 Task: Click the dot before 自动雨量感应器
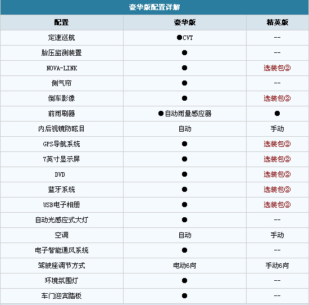pyautogui.click(x=161, y=114)
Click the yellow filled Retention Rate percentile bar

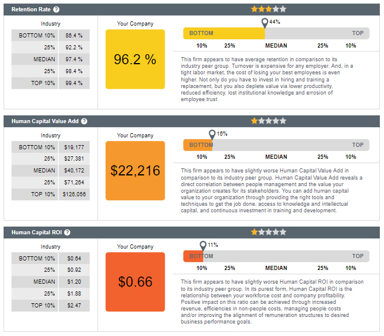click(x=224, y=33)
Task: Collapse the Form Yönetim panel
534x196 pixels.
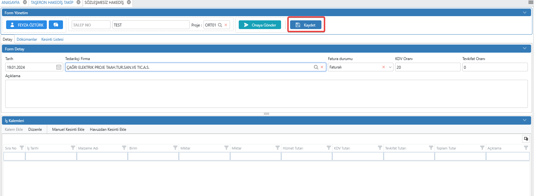Action: [x=525, y=13]
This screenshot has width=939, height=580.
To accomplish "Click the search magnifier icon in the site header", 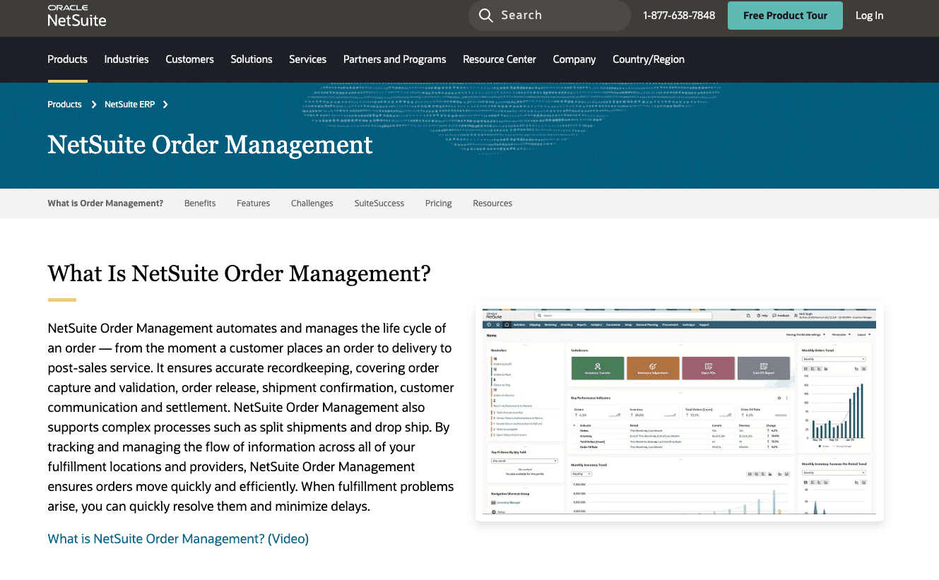I will [486, 15].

--- --- ---

Problem to work on: Please give back an exact copy of the entries above from their first line through the line containing "This screenshot has width=939, height=580.", leaving the pictures aside.

Answer section:
 Task: Click the dot before 自动雨量感应器
pyautogui.click(x=161, y=114)
Click the yellow filled Retention Rate percentile bar

click(x=224, y=33)
Task: Collapse the Form Yönetim panel
534x196 pixels.
Action: [x=525, y=13]
This screenshot has width=939, height=580.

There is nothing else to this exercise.